Richard O'Keefe ok@REDACTED
Tue Mar 2 01:28:02 CET 2010


On Mar 2, 2010, at 9:44 AM, Garrett Smith wrote:

> Right, that's fine. It's even pretty readable. Though when it fails,
> you just get an ambiguous "exception error: no true branch found when
> evaluating an if expression", which is why I prefer the case
> statement.
>
> Both case and if are  a bit verbose. A simpler syntax would, I think,
> encourage this practice.

Is it a practice we _want_ to encourage?

In the absence of a realistic concrete example,
it seems to me as though the check may be in the wrong place.

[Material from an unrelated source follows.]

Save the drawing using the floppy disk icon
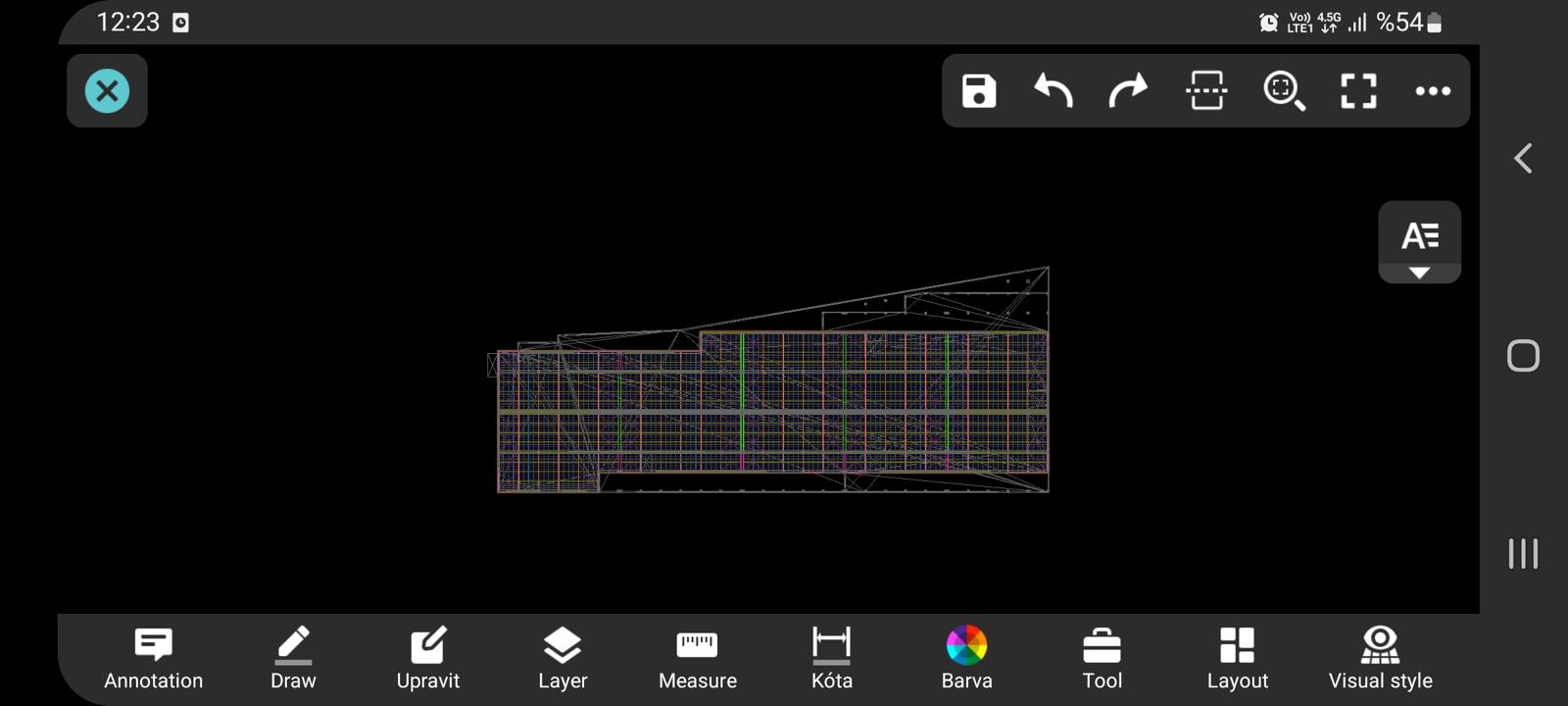Screen dimensions: 1568x706 coord(978,91)
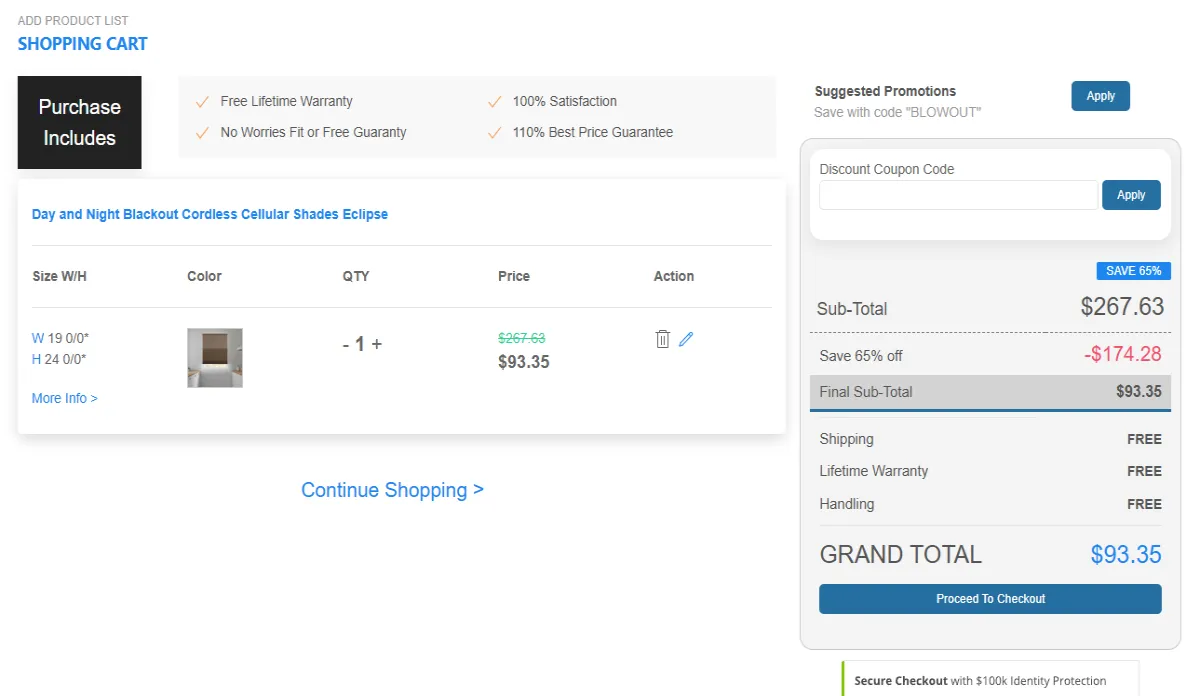
Task: Click the checkmark beside 110% Best Price Guarantee
Action: pyautogui.click(x=494, y=132)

Suppose for example I found that I often wanted

     if A =< B, B =< C -> X = B end

What I'd do would be to write a *function*

     ranged(X, L, U) when L =< X, X =< U ->
	X.

and then call it

     X = ranged_(B,  A, C)

This gives a much more informative error message than 'case'.
Such checking functions can be inlined, so there's no need to
worry about performance issues.

I use assertions a lot in imperative code, but in functional
code, it doesn't seem to fit very well.  If I'm binding a
value to some new variable, there ought to be a reason
*in the computation of the value* why it is a good value.